══ Data for the task ══

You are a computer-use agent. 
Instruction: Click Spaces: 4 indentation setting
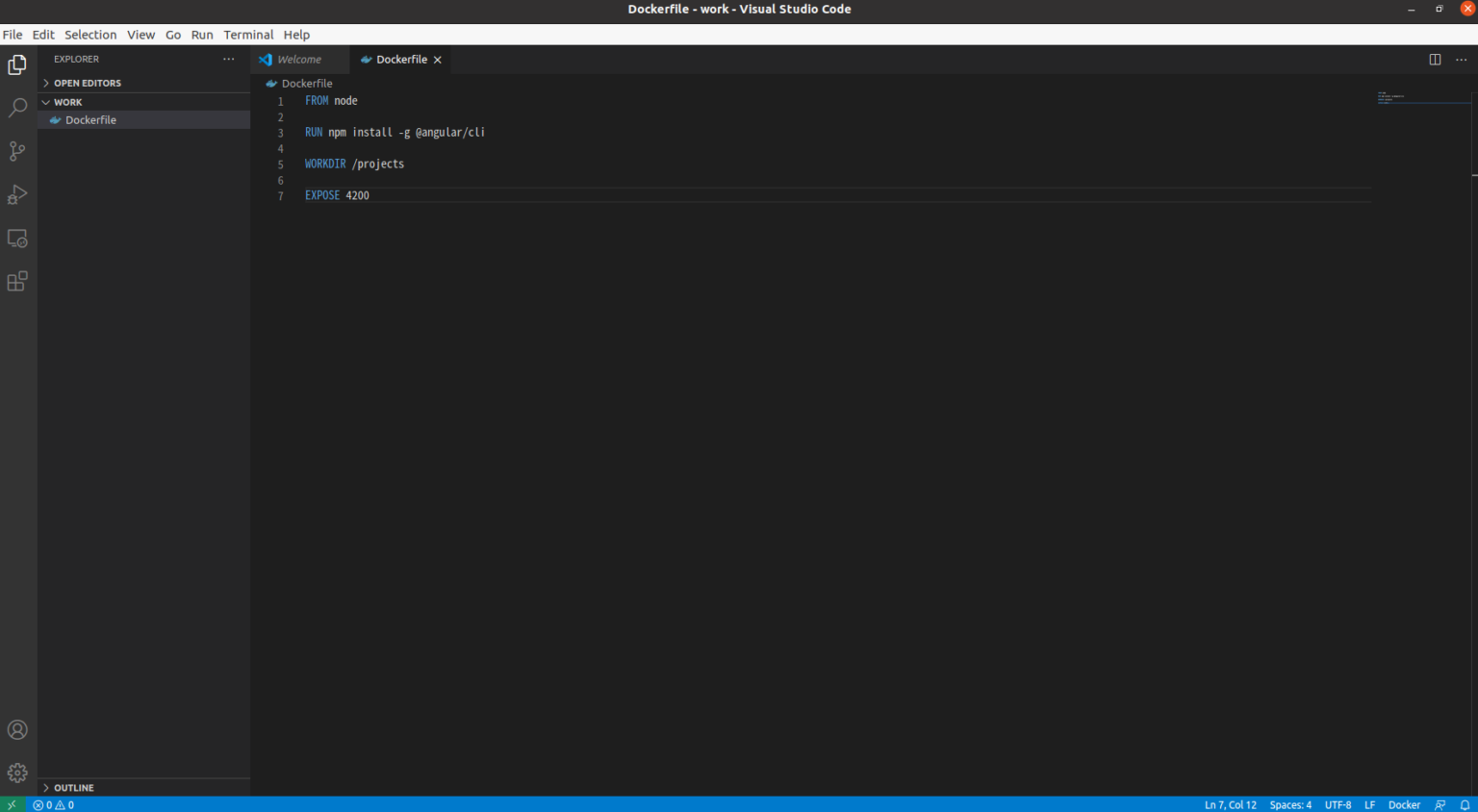[1289, 805]
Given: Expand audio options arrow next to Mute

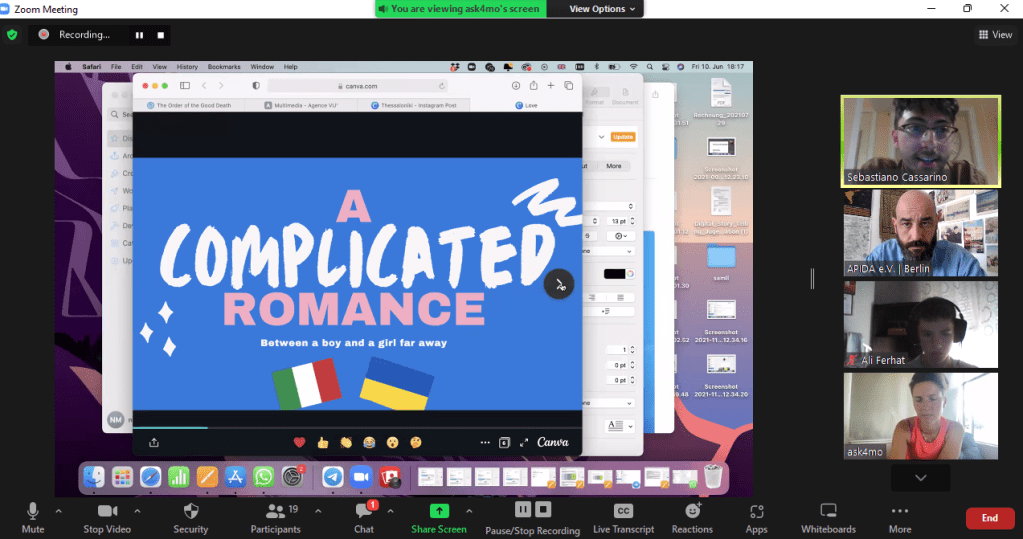Looking at the screenshot, I should (58, 510).
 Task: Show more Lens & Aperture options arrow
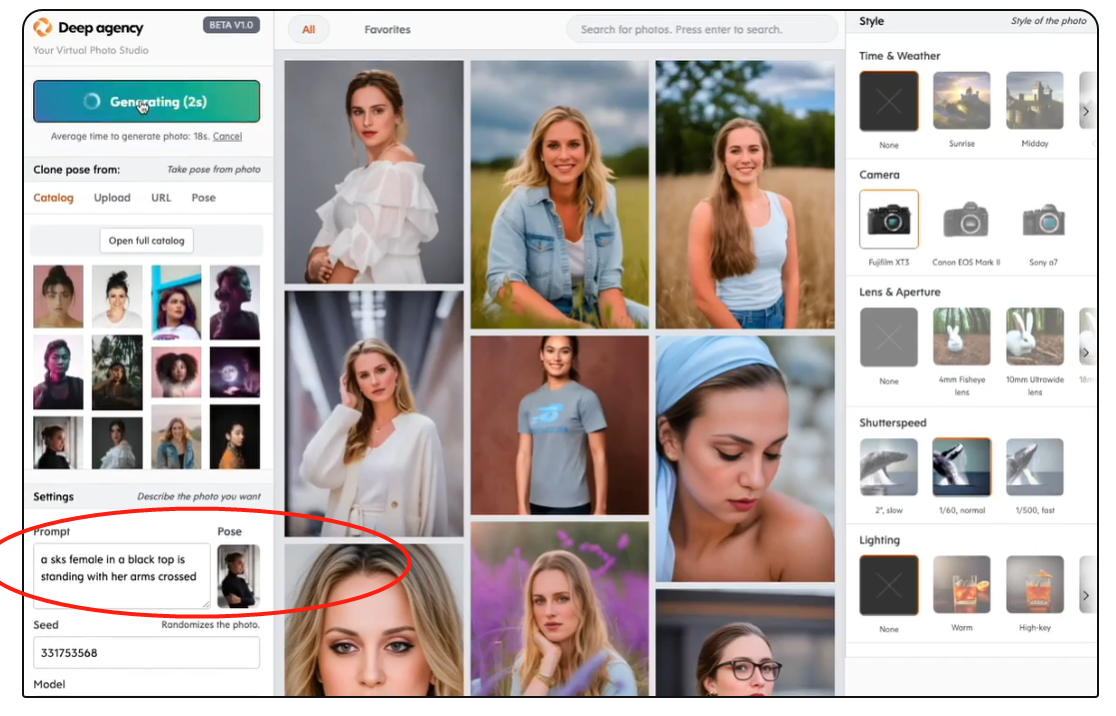[x=1086, y=352]
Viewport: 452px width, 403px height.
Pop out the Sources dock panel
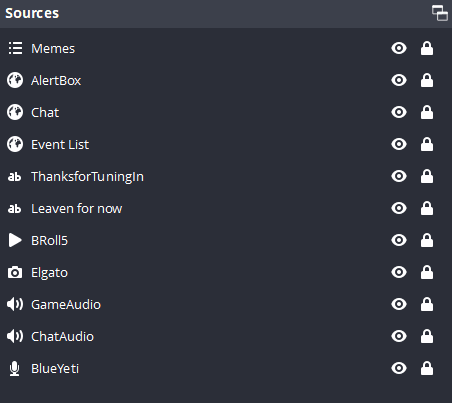click(440, 13)
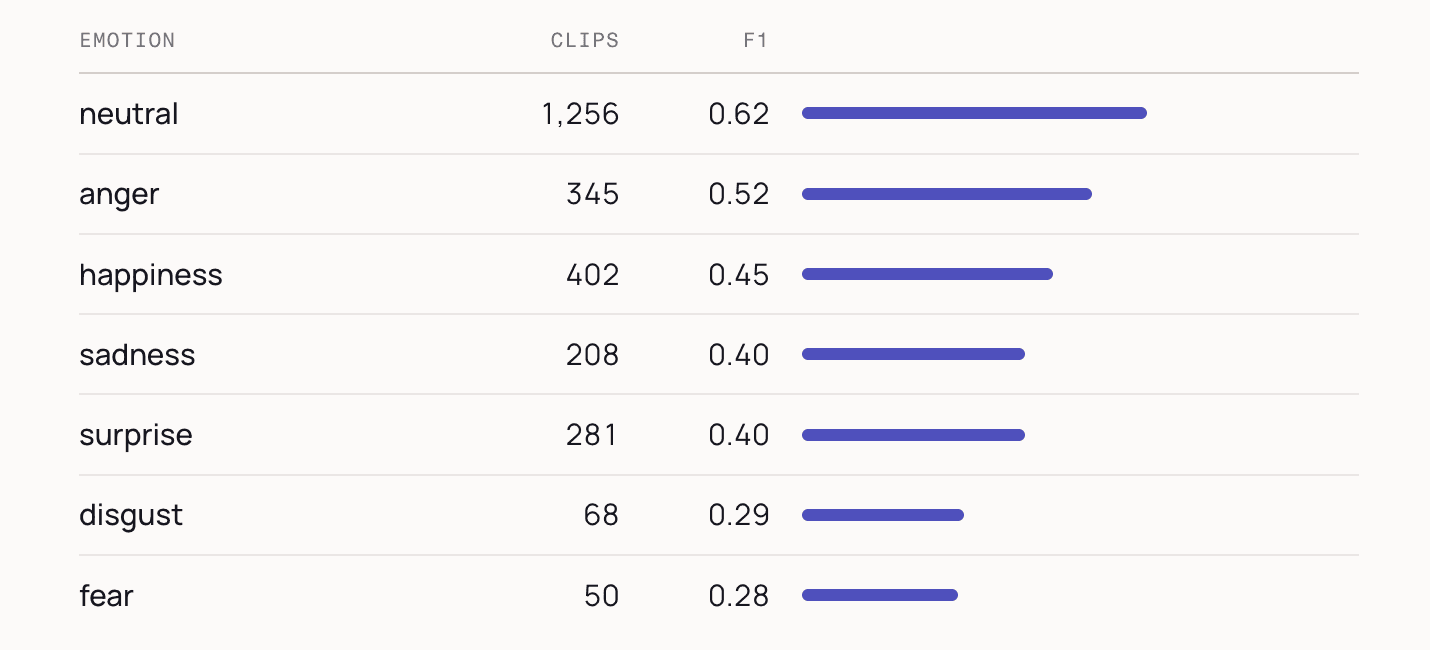Click the anger F1 score bar

[x=947, y=194]
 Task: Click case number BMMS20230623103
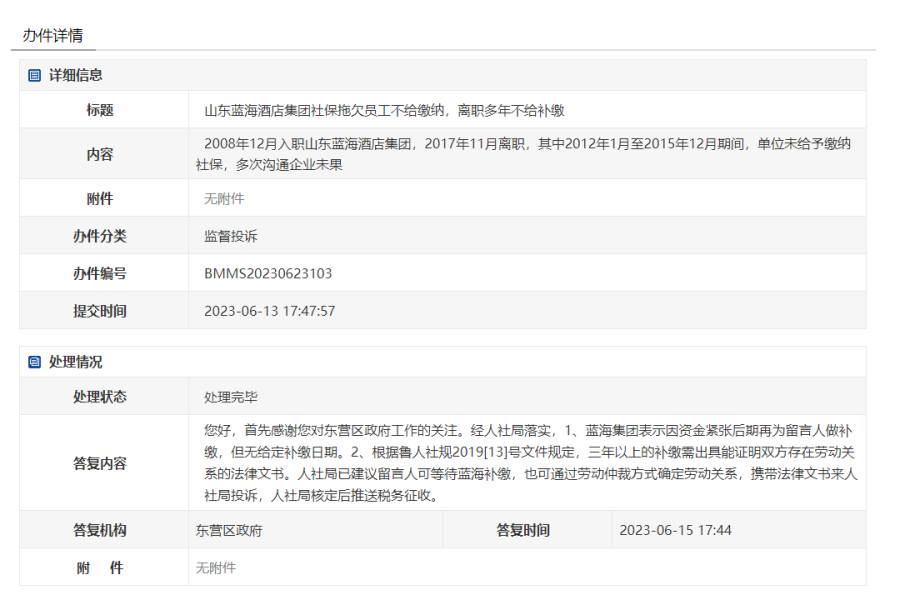[268, 273]
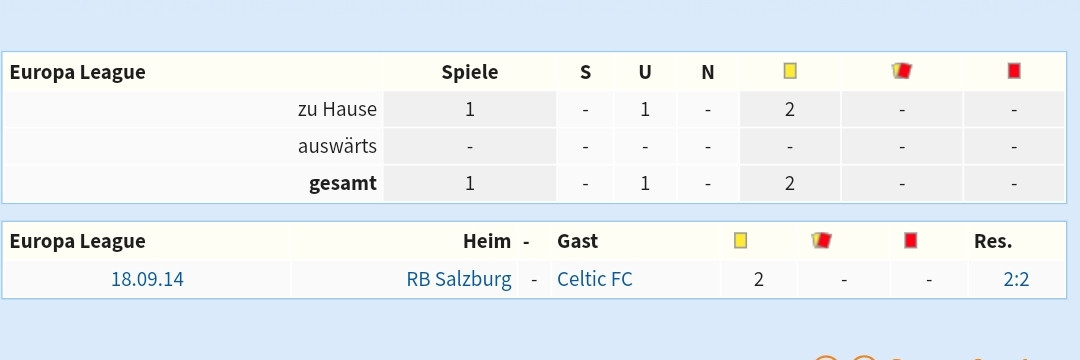Click the Spiele column header

coord(470,72)
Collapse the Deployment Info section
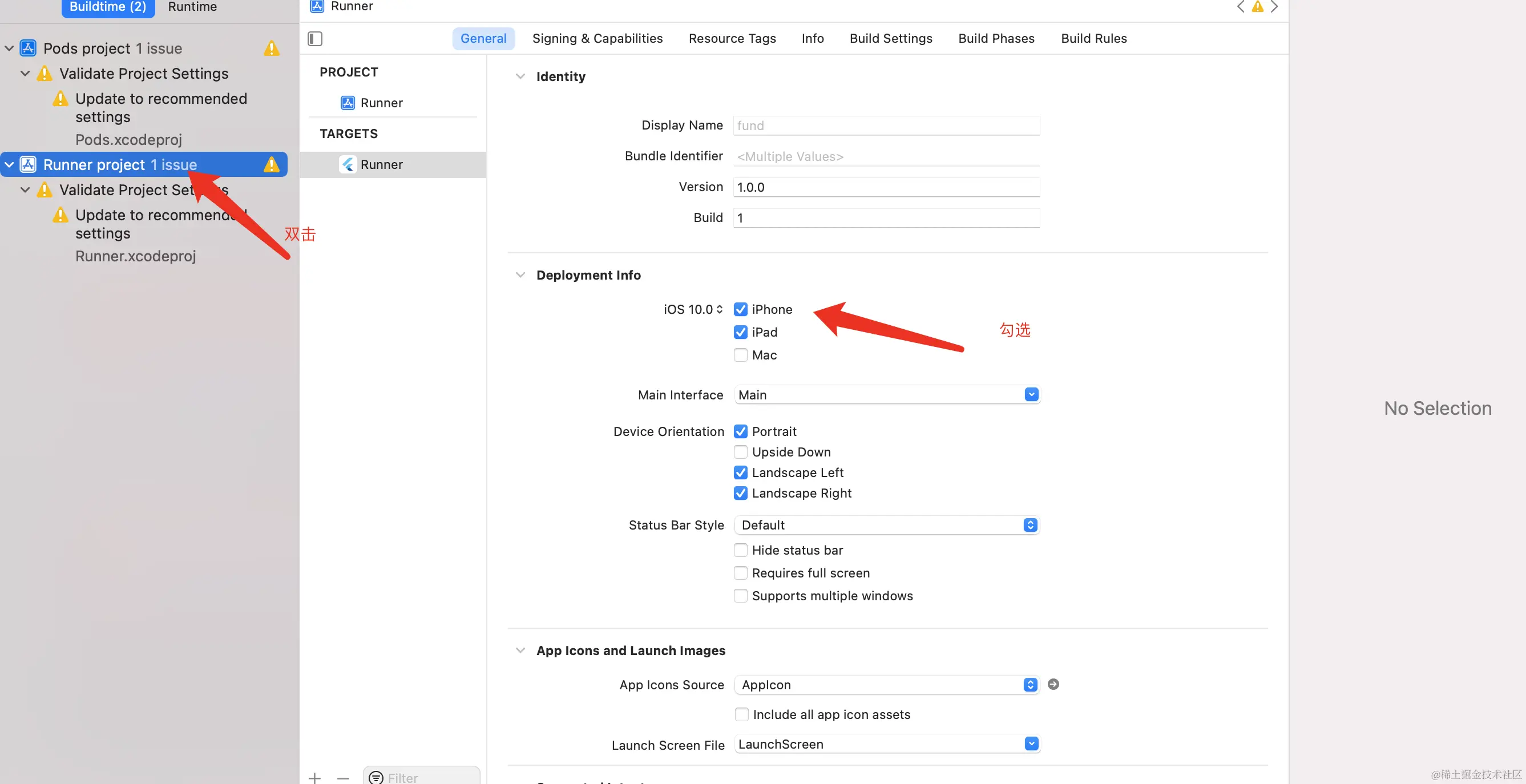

═══

Task brief
Rewrite the listing above, changing every "Task" to "Goal" and keeping everything else the same. Leave out the pictures.

Final answer
You are a computer-use agent. 
Instruction: Click Spaces: 4 indentation setting
[1289, 805]
Given: Expand audio options arrow next to Mute

Looking at the screenshot, I should (58, 510).
 Goal: Show more Lens & Aperture options arrow
[x=1086, y=352]
Viewport: 452px width, 403px height.
Pop out the Sources dock panel
click(440, 13)
Click the anger F1 score bar

[x=947, y=194]
 Goal: Click case number BMMS20230623103
[268, 273]
Click the Spiele column header

coord(470,72)
Collapse the Deployment Info section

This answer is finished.